═══ Given records

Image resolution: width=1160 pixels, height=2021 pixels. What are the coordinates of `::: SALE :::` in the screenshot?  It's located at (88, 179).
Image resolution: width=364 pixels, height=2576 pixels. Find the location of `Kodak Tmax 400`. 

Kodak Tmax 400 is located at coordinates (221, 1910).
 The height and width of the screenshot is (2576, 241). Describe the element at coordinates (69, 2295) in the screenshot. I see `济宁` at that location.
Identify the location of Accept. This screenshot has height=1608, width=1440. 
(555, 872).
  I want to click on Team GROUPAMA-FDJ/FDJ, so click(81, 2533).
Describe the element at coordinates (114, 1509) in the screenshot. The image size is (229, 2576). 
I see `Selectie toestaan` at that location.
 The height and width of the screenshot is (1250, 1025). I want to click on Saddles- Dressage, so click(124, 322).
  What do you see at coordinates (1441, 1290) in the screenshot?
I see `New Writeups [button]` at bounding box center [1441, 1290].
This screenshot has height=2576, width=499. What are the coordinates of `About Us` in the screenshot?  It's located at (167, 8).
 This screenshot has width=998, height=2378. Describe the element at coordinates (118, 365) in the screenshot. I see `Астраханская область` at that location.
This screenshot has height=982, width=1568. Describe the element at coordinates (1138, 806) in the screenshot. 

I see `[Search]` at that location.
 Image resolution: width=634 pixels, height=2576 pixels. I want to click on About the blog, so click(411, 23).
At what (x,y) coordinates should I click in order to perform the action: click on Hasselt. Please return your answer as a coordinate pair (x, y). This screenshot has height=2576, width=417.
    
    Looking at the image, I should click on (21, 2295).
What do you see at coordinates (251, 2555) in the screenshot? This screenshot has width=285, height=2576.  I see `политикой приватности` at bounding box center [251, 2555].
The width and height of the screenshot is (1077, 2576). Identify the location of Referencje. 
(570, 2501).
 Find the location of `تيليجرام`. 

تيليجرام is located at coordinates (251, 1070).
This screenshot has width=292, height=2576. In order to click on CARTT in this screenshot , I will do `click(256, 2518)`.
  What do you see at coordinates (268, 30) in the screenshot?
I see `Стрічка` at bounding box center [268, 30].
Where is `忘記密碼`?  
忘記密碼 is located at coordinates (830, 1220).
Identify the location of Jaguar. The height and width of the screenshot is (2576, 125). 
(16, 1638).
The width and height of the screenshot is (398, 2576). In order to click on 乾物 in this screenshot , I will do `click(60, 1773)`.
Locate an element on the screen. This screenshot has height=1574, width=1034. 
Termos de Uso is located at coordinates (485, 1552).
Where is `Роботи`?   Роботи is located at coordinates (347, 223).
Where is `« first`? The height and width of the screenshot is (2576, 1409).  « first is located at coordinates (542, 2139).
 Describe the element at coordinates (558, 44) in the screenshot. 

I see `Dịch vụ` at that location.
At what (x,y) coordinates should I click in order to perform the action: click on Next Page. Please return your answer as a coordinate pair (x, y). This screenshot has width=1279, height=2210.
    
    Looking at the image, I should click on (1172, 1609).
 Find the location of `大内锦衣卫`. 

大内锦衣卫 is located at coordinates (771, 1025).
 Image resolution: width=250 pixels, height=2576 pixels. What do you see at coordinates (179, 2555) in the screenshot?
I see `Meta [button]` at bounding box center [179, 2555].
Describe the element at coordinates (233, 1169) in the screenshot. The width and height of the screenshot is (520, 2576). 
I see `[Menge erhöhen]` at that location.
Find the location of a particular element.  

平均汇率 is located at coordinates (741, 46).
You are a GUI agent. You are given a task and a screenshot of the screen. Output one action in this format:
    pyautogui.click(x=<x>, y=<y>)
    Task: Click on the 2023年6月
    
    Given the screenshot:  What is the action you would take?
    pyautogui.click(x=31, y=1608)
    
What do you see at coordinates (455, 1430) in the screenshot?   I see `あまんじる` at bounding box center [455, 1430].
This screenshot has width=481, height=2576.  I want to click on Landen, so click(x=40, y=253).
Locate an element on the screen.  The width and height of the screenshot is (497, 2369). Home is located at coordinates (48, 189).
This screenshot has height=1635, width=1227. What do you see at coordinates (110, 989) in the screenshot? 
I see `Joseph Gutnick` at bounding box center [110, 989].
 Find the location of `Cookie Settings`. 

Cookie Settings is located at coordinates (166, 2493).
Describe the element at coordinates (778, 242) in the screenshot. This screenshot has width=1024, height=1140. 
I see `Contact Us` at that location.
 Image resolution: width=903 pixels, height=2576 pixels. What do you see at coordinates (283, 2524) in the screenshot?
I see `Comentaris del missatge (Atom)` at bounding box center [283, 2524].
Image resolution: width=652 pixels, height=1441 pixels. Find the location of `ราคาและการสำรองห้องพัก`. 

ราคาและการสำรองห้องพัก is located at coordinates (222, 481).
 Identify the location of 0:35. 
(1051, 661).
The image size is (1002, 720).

══════

Short problem: Please lay out everything from the start of the items down through the line containing "This screenshot has width=998, height=2378." as a numbered list, leaving out blank lines.

Response to the exercise:
1. Image resolution: width=1160 pixels, height=2021 pixels. What are the coordinates of `::: SALE :::` in the screenshot?  It's located at (88, 179).
2. Image resolution: width=364 pixels, height=2576 pixels. Find the location of `Kodak Tmax 400`. 
3. Kodak Tmax 400 is located at coordinates (221, 1910).
4.  The height and width of the screenshot is (2576, 241). Describe the element at coordinates (69, 2295) in the screenshot. I see `济宁` at that location.
5. Identify the location of Accept. This screenshot has height=1608, width=1440. 
6. (555, 872).
7.   I want to click on Team GROUPAMA-FDJ/FDJ, so click(81, 2533).
8. Describe the element at coordinates (114, 1509) in the screenshot. The image size is (229, 2576). 
9. I see `Selectie toestaan` at that location.
10.  The height and width of the screenshot is (1250, 1025). I want to click on Saddles- Dressage, so click(124, 322).
11.   What do you see at coordinates (1441, 1290) in the screenshot?
12. I see `New Writeups [button]` at bounding box center [1441, 1290].
13. This screenshot has height=2576, width=499. What are the coordinates of `About Us` in the screenshot?  It's located at (167, 8).
14.  This screenshot has width=998, height=2378. Describe the element at coordinates (118, 365) in the screenshot. I see `Астраханская область` at that location.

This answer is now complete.